In the second dissent, Justice Kavanaugh similarly argued the majority opinion extended its arm into legislation in violation of the separation of powers, stating that “[u]nder the Constitution’s separation of powers, the responsibility to amend Title VII belongs to Congress and the President in the legislative process, not to this Court.” He noted that this issue has been before the other branches, and they have not yet come together to enact changes to the law. As the Court’s role is “not to make or amend the law,” Justice Kavanaugh asserted that “[a]s written, Title VII does not prohibit employment discrimination because of sexual orientation” or gender identity.

To support his argument, Justice Kavanaugh turned to Congress’s history in enacting similar anti-discriminatory legislation that is distinct from Title VII, citing the Age Discrimination in Employment Act, passed in 1967; the Rehabilitation Act, passed in 1973; and the Americans with Disabilities Act, passed in 1990. In these anti-discrimination laws, “this Court did not unilaterally rewrite or update the law.” Instead, Congress and the president passed new legislation in accordance with the Constitution’s separation of powers.

Kavanaugh further pointed out that although there are several federal statutes that prohibit sex discrimination, and several that prohibit sexual orientation discrimination, none “expressly prohibit sexual orientation discrimination in addition to expressly prohibiting sex discrimination. … To this day, Congress has never defined sex discrimination to encompass sexual orientation discrimination. Instead, when Congress wants to prohibit sexual orientation discrimination in addition to sex discrimination, Congress explicitly refers to sexual orientation discrimination,” he wrote.

Relying on the “ordinary meaning” rather than the “literal meaning” of phrases, Justice Kavanaugh attacked the majority’s holding that discrimination on the basis of sexual orientation or gender identity is at least in part because of the sex of the aggrieved employee and thereby fits within the statute’s phrase of “discriminate because of sex.” Conversely, Justice Kavanaugh answered in the negative to the question of whether “discriminate because of sex” encompasses discrimination on the basis of sexual orientation or gender identity.
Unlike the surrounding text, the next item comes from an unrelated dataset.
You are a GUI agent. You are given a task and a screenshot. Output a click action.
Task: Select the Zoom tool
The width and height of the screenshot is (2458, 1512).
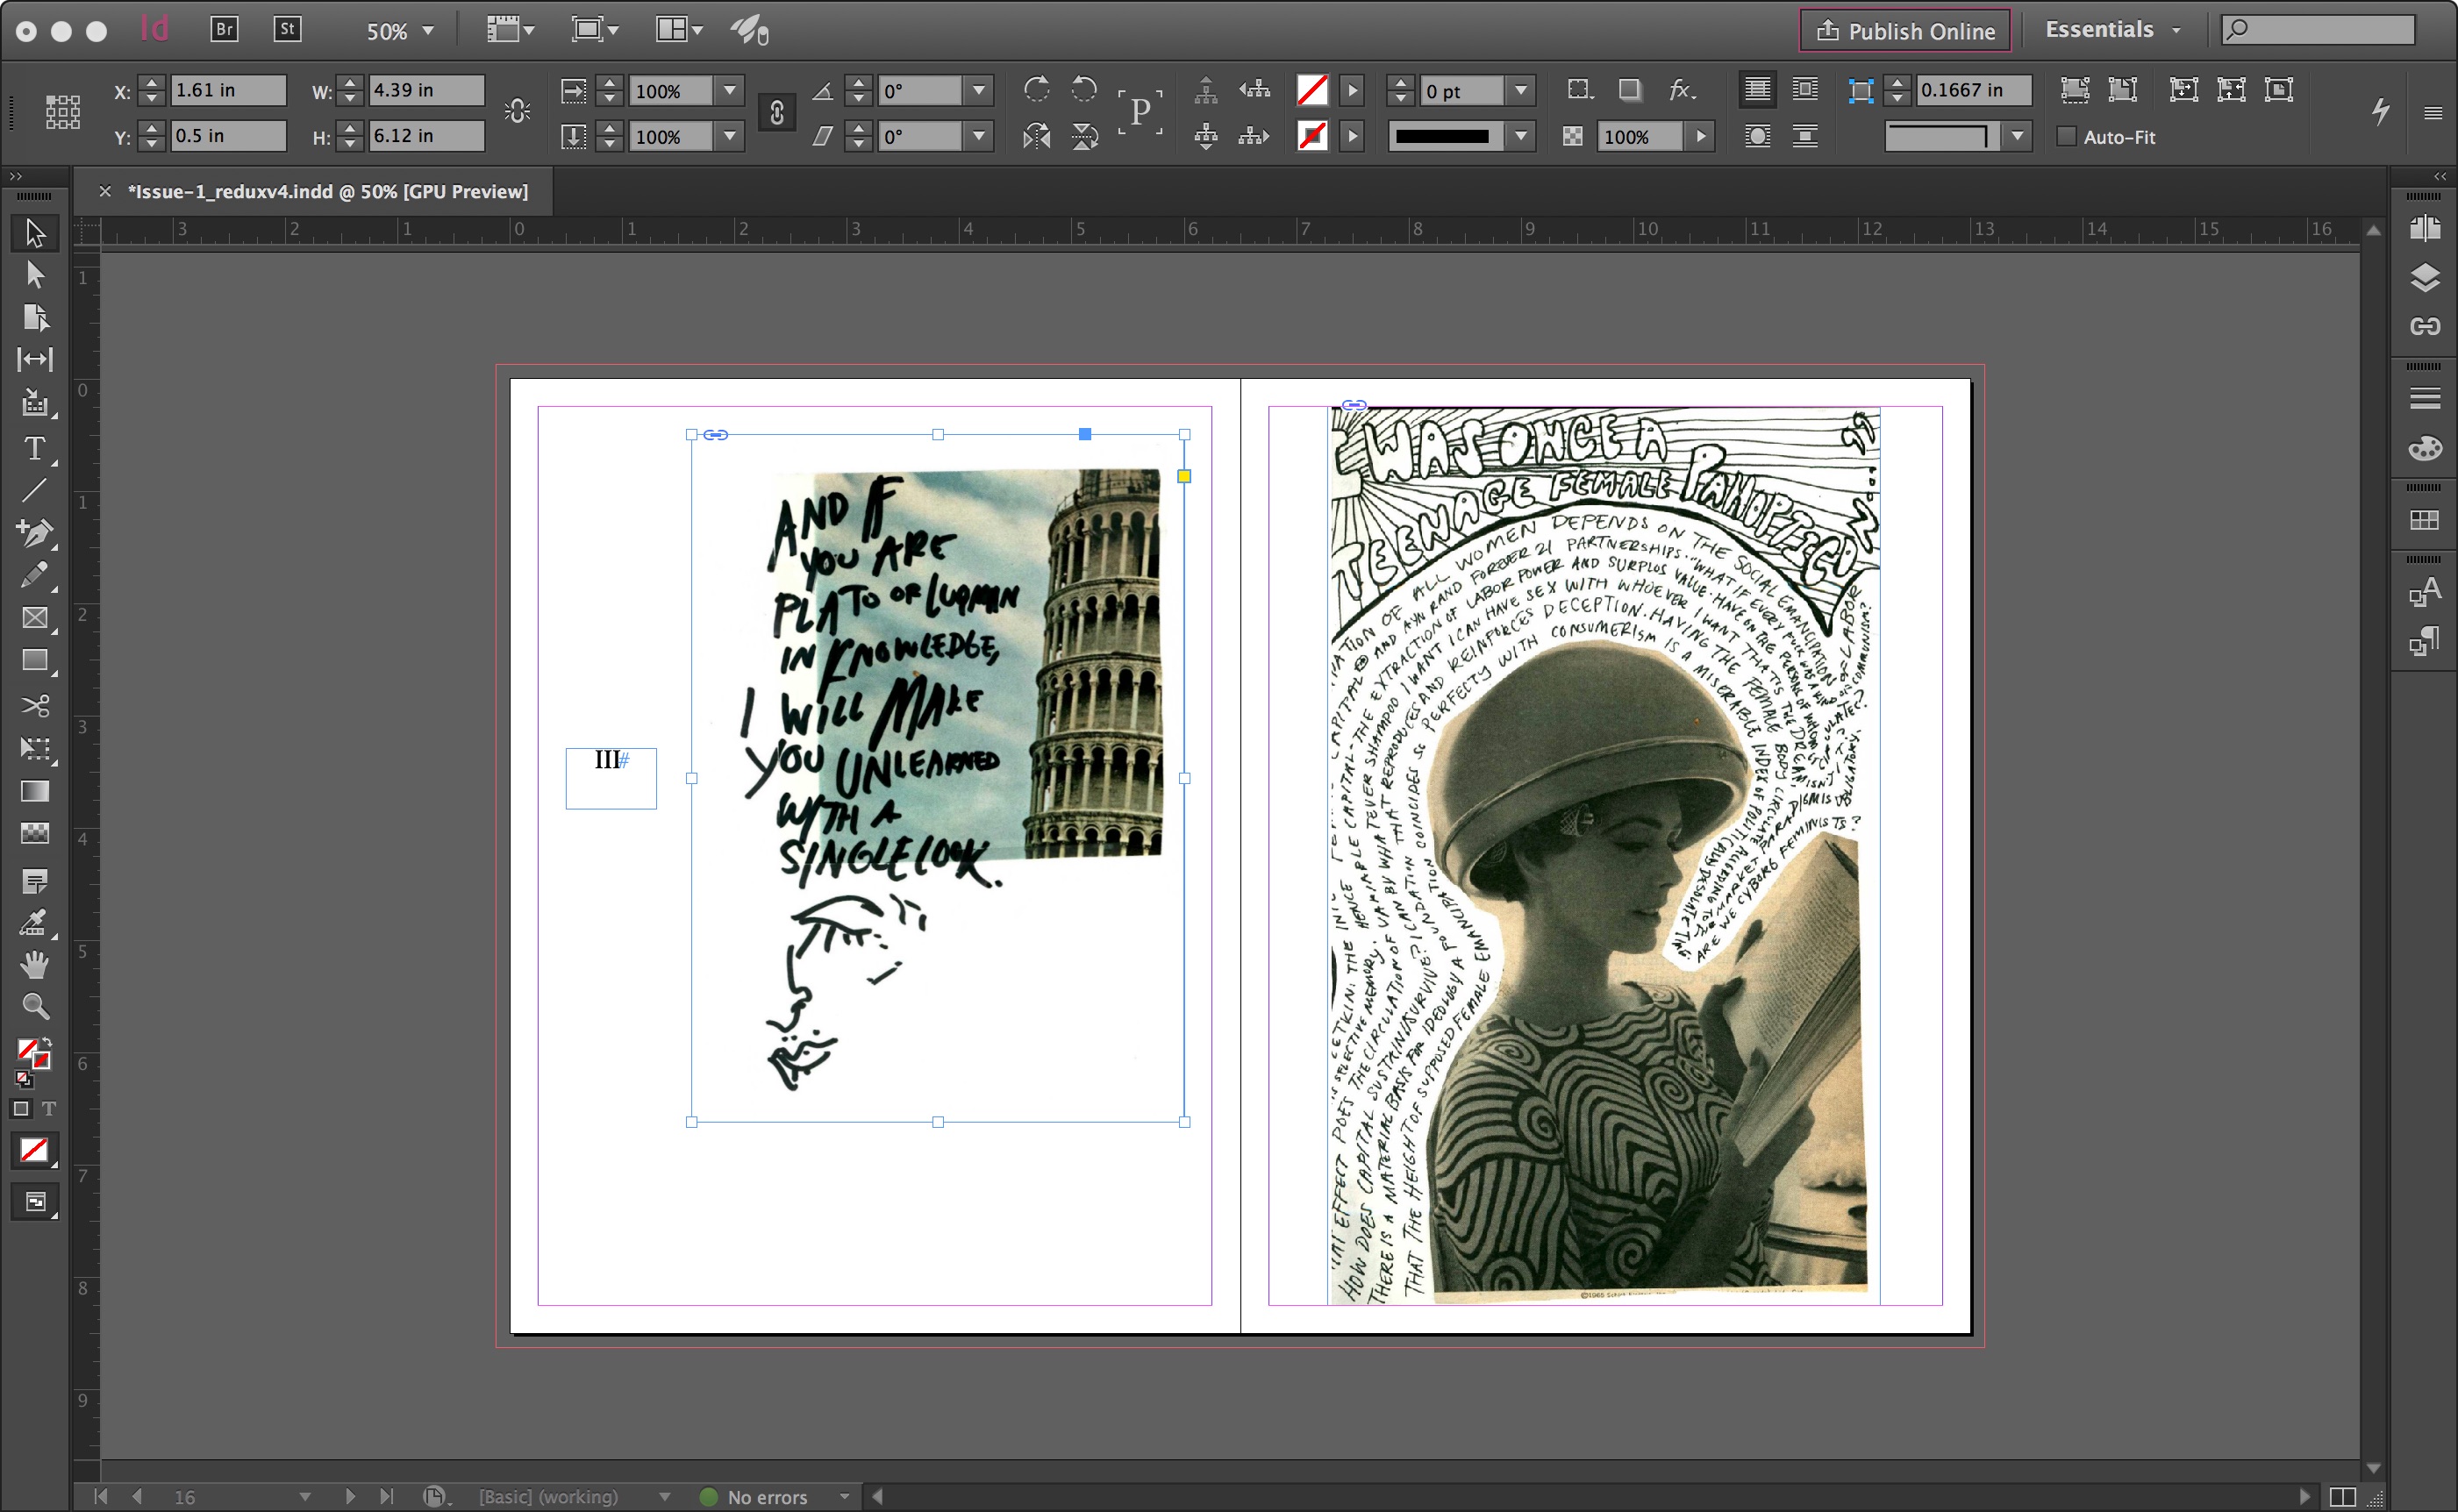pyautogui.click(x=34, y=1006)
Justice Kavanaugh concluded his dissent in stating, “[t]o be sure, the majority opinion today does not openly profess that it is judicially updating or amending Title VII. But the majority opinion achieves the same outcome by seizing on literal meaning and overlooking the ordinary meaning of the phrase ‘discriminate because of sex.’” While Justice Kavanaugh acknowledged the majority’s opinion is an “important victory achieved … by gay and lesbian Americans,” he nevertheless argued that “it was Congress’s role, not this Court’s, to amend Title VII.”